Para activar el relee con un nivel "Bajo" puedes emplear un transistor PNP y el relee conectado al Emisor


> ¿Voy muy desencaminado?


Eso depende de hacia donde quieras ir.


> Ha! otra dudita como soldáis el colector de los componentes con el tipo de encapsulado como el del 2N3055.


No lo sueldas, se toma la conexión de uno de los tornillos que lo fijan al disipador.

*NO* olvidar de colocar "Niples" y "Mica" aislante entre el transistor y el disipador.


----------



## sento87 (Mar 20, 2010)

Vaya muchas gracias! 
Por cierto pablofunes90 me vendría muy bien un esquemita eso siempre me ayuda a entender las cosas.
de momento el tipo de TO-3 no me ha gustado nada! solo me ha dado que problemas... 

Muchísimas gracias a los 2!


----------



## pablofunes90 (Mar 20, 2010)

asi sería espero que te saques las dudas
tené en cuenta lo que dijo fogonazo de la mica para aislar electricamente el transistor del discipador y el uso de pasta termo-conductora

lo del pnp está arriba en mi otro post

si nó querés hacerlo pnp aca abajo te dejo una variante con dos npn que funciona igual y el relé que reacciona al estado cero


----------



## sento87 (Mar 21, 2010)

Muchísimas gracias, los esquemas estupendos me vienen perfectos.
Y sobre el TO-3 también muchas gracias la verdad es que no le había puesto aislante entre componente y el chasis, solo que entre los conectores y el disipador unos plásticos especiales para que no tocaran el disipador.

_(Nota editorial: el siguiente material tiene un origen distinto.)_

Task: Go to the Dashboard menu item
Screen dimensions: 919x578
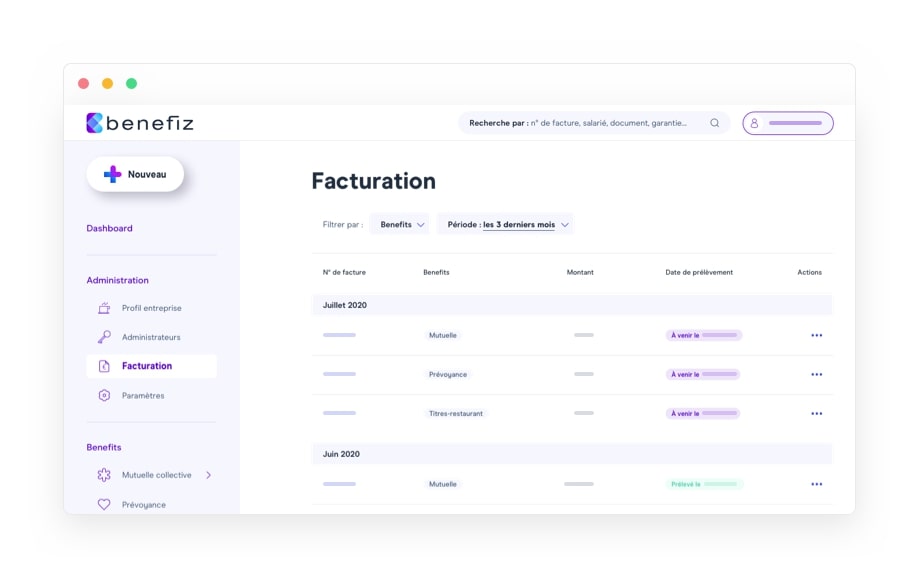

Pero sabiéndolo el lunes iré a comprarlo.

Un saludo!


----------



## pablofunes90 (Mar 21, 2010)

saludos que andes bien y esperamos noticias de tu proyecto una vez terminando


----------



## sento87 (Mar 21, 2010)

Pues mira el proyecto que intento hacer es el que he puesto en 
https://www.forosdeelectronica.com/f27/fuente-alimentacion-33244/

A ver si tengo suerte y me funciona, por que cuando empecé a soldarlo aun no tenía la protoboard.

Un saludo!


----------



## Josefe17 (Mar 21, 2010)

A mí un relé de 12 V "Finder" (marca) de 10 A en contacto me da unos 210 Ohm de resistencia, por lo tanto un consumo de 0.057 A, por lo que Fogonazo: ¿no serían esos valores que dices intensidad, es que me lío con ese nuevo dato?

Atentamente
Josefe17


----------



## Fogonazo (Mar 21, 2010)

josefe17 dijo:


> A mí un relé de 12 V "Finder" (marca) de 10 A en contacto me da unos 210 Ohm de resistencia, por lo tanto un consumo de 0.057 A, por lo que Fogonazo: ¿no serían esos valores que dices intensidad, es que me lío con ese nuevo dato?
> 
> Atentamente
> Josefe17


Me parece un poco "Alto" el valor de resistencia, si tienes ganas, puedes comprobar midiendo el consumo (mA) mediante el multímetro.


----------



## Josefe17 (Mar 21, 2010)

Ya, lo que pasa es que acabo de llegar del pueblo, donde tengo dicho relé (a 192 Km) y no lo puedo probar. Es que (no sé si va junto o separado) quiero diseñar un circuito para quemar resistencias (detonador), basado en poner una fuente de 12 V con un resistor y un relé en serie. Dicho relé cortaría la corriente de la fuente, de tal modo que con otro conectado en paralelo al circuito disparador (por ejemplo un timbre), al pulsar cerrase circuito activando la fuente, que daría corriente a la resistencia y al relé, bloqueando la alimentación hasta que se queme la resistencia, llegando a ponerse al rojo, momento en el que se cortaría la tensión, liberándose el relé, cortando la corriente, y no se me dan muy bien los cálculos, por lo que solicito ayuda.

Atentamente
Josefe17


----------



## DOSMETROS (Mar 21, 2010)

El PDF no lo dice .

http://www.guemisa.com/finder/docus/S40ES.pdf

Les dejo ésta página sobre FINDER :

http://www.guemisa.com/finder/reles.htm

Suerte !


----------



## Josefe17 (Mar 21, 2010)

Me ahorras un trabajo. De todas formas: ley de ohm.

Muchas gracias
Josefe17


----------



## sento87 (Mar 22, 2010)

Yo estuve buscando y no encontré la resistencia del bobinado.


----------



## Fogonazo (Mar 22, 2010)

sento87 dijo:


> Yo estuve buscando y no encontré la resistencia del bobinado.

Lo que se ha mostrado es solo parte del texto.